=== THE TASK ===
Please report how many lines in the records below contain the word "agent", and give nothing else.

━━━━━ THE DATA ━━━━━

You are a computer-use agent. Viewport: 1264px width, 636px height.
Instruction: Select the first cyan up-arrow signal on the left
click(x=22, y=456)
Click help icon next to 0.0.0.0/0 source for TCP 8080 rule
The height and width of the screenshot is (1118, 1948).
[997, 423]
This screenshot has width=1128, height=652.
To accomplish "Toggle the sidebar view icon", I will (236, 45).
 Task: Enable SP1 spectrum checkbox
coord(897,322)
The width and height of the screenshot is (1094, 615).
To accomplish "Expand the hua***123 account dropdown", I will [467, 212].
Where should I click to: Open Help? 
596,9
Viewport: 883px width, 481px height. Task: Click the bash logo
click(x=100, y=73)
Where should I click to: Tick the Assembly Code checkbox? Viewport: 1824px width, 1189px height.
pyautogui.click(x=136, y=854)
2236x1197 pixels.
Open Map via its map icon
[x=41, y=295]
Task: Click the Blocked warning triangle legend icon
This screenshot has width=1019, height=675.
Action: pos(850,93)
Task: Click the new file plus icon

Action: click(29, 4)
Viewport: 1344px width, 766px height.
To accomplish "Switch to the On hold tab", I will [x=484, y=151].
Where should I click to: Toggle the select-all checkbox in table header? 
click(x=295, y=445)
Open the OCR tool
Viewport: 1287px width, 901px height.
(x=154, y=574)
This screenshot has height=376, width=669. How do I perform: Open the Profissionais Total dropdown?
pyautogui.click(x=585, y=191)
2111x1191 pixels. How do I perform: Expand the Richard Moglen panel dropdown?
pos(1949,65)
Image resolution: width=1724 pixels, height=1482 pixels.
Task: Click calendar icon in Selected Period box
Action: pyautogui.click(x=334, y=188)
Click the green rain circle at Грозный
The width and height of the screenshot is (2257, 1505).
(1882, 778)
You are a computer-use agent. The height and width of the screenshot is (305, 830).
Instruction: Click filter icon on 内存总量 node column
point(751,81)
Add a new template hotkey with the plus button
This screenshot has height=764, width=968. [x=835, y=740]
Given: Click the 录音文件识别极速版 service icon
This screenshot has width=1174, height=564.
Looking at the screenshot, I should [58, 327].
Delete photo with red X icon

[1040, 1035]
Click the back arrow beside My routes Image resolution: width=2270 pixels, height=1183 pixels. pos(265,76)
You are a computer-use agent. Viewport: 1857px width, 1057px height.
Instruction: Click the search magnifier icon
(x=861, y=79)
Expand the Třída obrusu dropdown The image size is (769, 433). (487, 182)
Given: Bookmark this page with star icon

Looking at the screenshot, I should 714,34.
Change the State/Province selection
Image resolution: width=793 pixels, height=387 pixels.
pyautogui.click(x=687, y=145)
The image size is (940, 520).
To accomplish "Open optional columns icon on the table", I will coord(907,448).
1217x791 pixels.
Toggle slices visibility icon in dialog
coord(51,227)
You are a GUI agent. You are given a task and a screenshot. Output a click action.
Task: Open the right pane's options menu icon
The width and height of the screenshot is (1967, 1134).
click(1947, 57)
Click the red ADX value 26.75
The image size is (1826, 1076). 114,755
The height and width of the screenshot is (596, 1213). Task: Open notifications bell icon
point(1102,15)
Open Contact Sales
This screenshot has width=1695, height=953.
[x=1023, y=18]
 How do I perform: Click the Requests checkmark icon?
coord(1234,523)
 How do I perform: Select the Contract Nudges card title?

━━━━━

=== YOUR SOLUTION ===
4